WORK REQUIRED: Could you please write out the data shown below, exactly and in full?

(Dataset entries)
• • • •
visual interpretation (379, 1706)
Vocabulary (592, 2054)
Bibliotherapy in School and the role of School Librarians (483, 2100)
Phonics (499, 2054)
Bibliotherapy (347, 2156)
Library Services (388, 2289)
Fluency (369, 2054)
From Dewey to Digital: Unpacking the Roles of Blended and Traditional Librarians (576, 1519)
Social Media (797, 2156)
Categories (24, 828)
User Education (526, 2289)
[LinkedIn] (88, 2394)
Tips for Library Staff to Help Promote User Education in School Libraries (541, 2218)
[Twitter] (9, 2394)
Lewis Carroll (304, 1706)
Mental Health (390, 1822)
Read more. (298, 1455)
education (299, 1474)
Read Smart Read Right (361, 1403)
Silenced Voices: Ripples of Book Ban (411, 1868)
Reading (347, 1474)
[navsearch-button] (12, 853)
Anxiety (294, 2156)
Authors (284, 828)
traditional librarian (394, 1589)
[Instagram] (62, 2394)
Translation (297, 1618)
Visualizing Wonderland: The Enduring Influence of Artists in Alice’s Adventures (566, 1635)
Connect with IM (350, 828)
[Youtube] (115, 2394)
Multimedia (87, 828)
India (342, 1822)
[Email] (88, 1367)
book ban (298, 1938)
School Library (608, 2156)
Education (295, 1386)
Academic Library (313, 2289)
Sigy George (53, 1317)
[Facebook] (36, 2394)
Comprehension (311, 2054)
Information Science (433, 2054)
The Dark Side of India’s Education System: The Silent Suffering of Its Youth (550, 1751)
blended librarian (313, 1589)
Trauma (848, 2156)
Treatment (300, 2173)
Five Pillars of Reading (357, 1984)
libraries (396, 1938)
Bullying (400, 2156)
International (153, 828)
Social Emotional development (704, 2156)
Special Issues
• • • •
YOUR RESPONSE:
visual interpretation (379, 1706)
Vocabulary (592, 2054)
Bibliotherapy in School and the role of School Librarians (483, 2100)
Phonics (499, 2054)
Bibliotherapy (347, 2156)
Library Services (388, 2289)
Fluency (369, 2054)
From Dewey to Digital: Unpacking the Roles of Blended and Traditional Librarians (576, 1519)
Social Media (797, 2156)
Categories (24, 828)
User Education (526, 2289)
[LinkedIn] (88, 2394)
Tips for Library Staff to Help Promote User Education in School Libraries (541, 2218)
[Twitter] (9, 2394)
Lewis Carroll (304, 1706)
Mental Health (390, 1822)
Read more. (298, 1455)
education (299, 1474)
Read Smart Read Right (361, 1403)
Silenced Voices: Ripples of Book Ban (411, 1868)
Reading (347, 1474)
[navsearch-button] (12, 853)
Anxiety (294, 2156)
Authors (284, 828)
traditional librarian (394, 1589)
[Instagram] (62, 2394)
Translation (297, 1618)
Visualizing Wonderland: The Enduring Influence of Artists in Alice’s Adventures (566, 1635)
Connect with IM (350, 828)
[Youtube] (115, 2394)
Multimedia (87, 828)
India (342, 1822)
[Email] (88, 1367)
book ban (298, 1938)
School Library (608, 2156)
Education (295, 1386)
Academic Library (313, 2289)
Sigy George (53, 1317)
[Facebook] (36, 2394)
Comprehension (311, 2054)
Information Science (433, 2054)
The Dark Side of India’s Education System: The Silent Suffering of Its Youth (550, 1751)
blended librarian (313, 1589)
Trauma (848, 2156)
Treatment (300, 2173)
Five Pillars of Reading (357, 1984)
libraries (396, 1938)
Bullying (400, 2156)
International (153, 828)
Social Emotional development (704, 2156)
Special Issues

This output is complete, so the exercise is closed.